» Selected extract:

Year in Review: Medicaid reform takes a back seat to COVID-19

It was supposed to be the year of Medicaid reform, but 2020 became the year of COVID-19.

In prior years, CMS Administrator Seema Verma made Medicaid work requirements a key part of her agency’s agenda. But work requirements aren’t in effect anywhere. A federal appeals court delivered a blow to work requirements in February when a three-judge panel ruled CMS shouldn’t have approved Arkansas’ waiver because the agency didn’t consider how it would affect coverage.

Then the COVID-19 pandemic drove Medicaid work requirements further underground, as the economy collapsed, and Congress forced states to keep beneficiaries on their Medicaid rolls to get extra federal money. The Trump administration recently approved new waivers. But they might never take effect if the Supreme Court strikes down work requirements or President-elect Joe Biden’s administration revisits them.

It was supposed to be a big year for Medicaid block grants too, but most of the efforts didn’t go anywhere.

March 13: President Donald Trump declares a national emergency in response to the COVID-19 pandemic.

March 30: CMS announces sweeping regulatory relief in response to the COVID-19 pandemic.

April 31: Federal social-distancing guidelines expire, leaving states to decide how to control the virus.

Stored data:
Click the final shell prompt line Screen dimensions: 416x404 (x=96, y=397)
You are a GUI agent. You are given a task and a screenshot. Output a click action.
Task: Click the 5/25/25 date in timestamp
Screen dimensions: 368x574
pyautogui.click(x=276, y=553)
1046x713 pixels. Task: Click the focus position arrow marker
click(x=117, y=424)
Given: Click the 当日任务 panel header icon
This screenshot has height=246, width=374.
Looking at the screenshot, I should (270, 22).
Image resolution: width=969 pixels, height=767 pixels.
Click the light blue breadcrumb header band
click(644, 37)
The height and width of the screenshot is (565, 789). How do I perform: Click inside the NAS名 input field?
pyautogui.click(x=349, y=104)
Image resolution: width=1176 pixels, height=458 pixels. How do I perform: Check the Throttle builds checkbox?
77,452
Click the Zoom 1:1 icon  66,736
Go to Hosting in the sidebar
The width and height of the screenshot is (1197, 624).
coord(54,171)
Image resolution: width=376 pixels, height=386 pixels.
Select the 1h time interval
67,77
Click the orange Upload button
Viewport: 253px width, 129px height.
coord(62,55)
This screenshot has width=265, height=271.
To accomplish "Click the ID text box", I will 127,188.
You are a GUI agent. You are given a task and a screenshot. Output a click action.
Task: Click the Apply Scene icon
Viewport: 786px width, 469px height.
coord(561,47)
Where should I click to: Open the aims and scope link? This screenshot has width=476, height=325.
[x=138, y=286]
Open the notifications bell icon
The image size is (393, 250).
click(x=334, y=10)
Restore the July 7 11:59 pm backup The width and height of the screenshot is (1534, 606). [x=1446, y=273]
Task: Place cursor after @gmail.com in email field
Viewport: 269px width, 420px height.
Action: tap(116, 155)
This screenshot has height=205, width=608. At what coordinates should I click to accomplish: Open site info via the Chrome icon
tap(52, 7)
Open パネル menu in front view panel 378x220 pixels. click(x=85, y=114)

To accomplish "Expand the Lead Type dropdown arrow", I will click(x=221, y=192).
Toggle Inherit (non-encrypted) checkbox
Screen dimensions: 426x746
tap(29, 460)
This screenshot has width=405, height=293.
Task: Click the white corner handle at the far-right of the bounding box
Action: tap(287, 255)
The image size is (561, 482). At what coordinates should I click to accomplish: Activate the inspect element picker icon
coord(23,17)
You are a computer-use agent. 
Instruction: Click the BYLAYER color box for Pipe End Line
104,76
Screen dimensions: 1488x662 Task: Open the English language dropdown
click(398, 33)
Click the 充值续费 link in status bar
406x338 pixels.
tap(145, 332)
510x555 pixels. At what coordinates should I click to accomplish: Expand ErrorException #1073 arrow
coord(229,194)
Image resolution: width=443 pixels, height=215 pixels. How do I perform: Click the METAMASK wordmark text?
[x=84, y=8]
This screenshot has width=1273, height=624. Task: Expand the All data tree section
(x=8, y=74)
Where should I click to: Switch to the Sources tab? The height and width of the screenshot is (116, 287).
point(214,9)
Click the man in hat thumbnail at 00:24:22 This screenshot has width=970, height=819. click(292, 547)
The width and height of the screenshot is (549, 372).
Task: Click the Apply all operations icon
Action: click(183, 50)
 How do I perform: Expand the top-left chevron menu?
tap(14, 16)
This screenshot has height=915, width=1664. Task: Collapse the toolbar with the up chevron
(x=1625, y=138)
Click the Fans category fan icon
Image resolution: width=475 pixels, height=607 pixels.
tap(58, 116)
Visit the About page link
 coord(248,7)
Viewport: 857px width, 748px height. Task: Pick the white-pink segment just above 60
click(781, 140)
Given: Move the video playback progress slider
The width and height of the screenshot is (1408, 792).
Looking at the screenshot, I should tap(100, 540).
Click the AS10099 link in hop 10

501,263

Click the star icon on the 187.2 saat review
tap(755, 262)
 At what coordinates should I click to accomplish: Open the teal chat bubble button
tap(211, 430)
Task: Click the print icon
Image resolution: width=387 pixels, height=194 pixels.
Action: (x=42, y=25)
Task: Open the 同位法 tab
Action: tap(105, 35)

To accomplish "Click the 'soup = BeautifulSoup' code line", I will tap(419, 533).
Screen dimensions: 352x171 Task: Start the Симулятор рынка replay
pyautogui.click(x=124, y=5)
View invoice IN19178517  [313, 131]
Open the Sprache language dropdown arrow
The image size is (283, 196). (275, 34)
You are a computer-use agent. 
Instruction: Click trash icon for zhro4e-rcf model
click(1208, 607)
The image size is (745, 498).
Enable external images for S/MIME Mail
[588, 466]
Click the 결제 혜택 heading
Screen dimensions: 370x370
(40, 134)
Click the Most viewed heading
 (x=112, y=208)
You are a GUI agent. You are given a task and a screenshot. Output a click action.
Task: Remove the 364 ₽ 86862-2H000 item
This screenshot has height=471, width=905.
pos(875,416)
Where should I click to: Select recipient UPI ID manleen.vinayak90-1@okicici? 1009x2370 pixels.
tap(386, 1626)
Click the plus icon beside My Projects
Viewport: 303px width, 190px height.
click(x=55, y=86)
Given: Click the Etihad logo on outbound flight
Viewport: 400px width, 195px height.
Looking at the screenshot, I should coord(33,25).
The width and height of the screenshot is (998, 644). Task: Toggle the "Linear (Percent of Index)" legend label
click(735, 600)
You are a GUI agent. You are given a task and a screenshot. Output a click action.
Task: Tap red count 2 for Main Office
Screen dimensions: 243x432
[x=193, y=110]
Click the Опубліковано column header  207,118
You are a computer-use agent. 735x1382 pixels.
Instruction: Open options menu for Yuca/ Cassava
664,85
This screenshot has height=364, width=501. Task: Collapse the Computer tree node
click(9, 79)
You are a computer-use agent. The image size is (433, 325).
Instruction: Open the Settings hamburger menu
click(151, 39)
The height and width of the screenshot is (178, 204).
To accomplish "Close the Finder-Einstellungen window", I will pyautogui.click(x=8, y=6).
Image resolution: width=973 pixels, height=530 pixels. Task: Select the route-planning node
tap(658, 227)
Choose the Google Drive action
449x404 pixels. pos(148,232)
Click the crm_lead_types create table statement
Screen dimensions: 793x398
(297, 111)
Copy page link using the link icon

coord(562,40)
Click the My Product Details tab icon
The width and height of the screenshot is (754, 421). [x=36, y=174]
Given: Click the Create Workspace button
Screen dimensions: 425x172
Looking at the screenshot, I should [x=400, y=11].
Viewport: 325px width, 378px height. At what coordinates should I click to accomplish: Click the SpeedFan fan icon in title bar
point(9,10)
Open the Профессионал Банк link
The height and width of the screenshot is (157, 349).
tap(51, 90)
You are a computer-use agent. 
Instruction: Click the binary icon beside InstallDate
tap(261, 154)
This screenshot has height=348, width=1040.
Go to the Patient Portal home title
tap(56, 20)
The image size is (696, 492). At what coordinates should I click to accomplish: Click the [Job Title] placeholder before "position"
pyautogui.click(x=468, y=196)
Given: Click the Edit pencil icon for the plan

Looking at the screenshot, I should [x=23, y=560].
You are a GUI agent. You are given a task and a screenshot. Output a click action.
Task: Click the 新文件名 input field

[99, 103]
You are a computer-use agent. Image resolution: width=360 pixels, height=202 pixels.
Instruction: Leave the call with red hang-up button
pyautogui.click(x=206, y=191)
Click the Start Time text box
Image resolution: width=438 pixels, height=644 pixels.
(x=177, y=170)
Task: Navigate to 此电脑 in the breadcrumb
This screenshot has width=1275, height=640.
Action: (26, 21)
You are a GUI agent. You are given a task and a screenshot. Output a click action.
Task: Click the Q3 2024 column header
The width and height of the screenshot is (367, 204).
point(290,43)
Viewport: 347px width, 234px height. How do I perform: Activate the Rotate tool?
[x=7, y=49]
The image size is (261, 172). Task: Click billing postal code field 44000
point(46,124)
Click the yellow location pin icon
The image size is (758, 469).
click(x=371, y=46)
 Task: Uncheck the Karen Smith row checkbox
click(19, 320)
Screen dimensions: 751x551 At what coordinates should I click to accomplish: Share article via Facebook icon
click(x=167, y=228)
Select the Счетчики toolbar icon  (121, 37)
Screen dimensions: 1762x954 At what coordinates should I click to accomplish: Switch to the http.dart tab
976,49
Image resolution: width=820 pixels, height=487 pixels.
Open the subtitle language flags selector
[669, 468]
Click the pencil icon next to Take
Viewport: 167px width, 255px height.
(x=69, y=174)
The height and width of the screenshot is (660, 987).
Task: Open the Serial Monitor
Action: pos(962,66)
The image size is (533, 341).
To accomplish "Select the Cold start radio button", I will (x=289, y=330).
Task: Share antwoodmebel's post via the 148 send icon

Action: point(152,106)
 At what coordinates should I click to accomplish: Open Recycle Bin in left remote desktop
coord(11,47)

» Goal of the exercise: Retype the Medicaid year-in-review text, everything from "Year in Review: Medicaid" down to "would affect coverage.".

» Completed exercise:
Year in Review: Medicaid reform takes a back seat to COVID-19

It was supposed to be the year of Medicaid reform, but 2020 became the year of COVID-19.

In prior years, CMS Administrator Seema Verma made Medicaid work requirements a key part of her agency’s agenda. But work requirements aren’t in effect anywhere. A federal appeals court delivered a blow to work requirements in February when a three-judge panel ruled CMS shouldn’t have approved Arkansas’ waiver because the agency didn’t consider how it would affect coverage.